After defining the datasets described above, the sinatra application (ruby DSL) will, on startup, do the following:
- Train an ANN using the ruby gem ai4r. To achieve that, I added the datasets defined in step 2 in order to give good positive and negative examples, so that the resulting function can perform classification in an acceptable way;
- Once the network is trained, the application is ready to receive input URLs.
Upon request, the application will:
- Fetch the entire page content;
- Count the frequency of the words in the page content;
- Discard the words that are not a part of the dataset defined in the very first point mentioned above;
- Run the classification function resulting from training mentioned above and output the result.

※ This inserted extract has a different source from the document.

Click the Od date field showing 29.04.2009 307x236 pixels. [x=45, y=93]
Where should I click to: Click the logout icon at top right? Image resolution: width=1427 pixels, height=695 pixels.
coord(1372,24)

Hopefully, if the assumptions are correct, one will get reasonable results. I tried with a few websites and, in general, the algorithm is capable of classifying technical webpages, with a few exceptions.
What not to do
Along the way, I experienced some problems. For example, one has to be careful with the words one chooses to use. Initially, I was considering words such as technology, iphone and method, which are present in many websites, regardless of the nature of the websites. For example, news websites such as bbc.co.uk and guardian.co.uk were false positives when using such words.
It is also important to have good test data, otherwise the results won’t be accurate (or will be accurate in relation to the testing data, but meaningless towards what we are trying to classify).
Finally, it is also very important to have a good decision function. The ANN classification will return two results:
- the probability of the page being technical;
- and the probability of the page not being technical.
In my case, I consider a site to be technical if the probability of being technical is greater than the probability of not being technical, or if the probability of being technical is greater than 90%.
Minor changes in both the training data and the decision function will have a big impact in the results, so it is very important to get those 2 factors right.
Even with very lightweight examples and classification rules, the algorithm seems to classify websites with reasonable accuracy.
I tested with sites such as wired and ycombinator; blogs such as github, heroku and daring fireball. In terms of negative tests, I tried news sites such as bbc and guardian, among others.
My gut feeling is that with proper training data and better keywords, one could expect much better results and therefore achieve a better classification score.
Working with ANNs was a good experience and I will keep them in mind for future classification problems.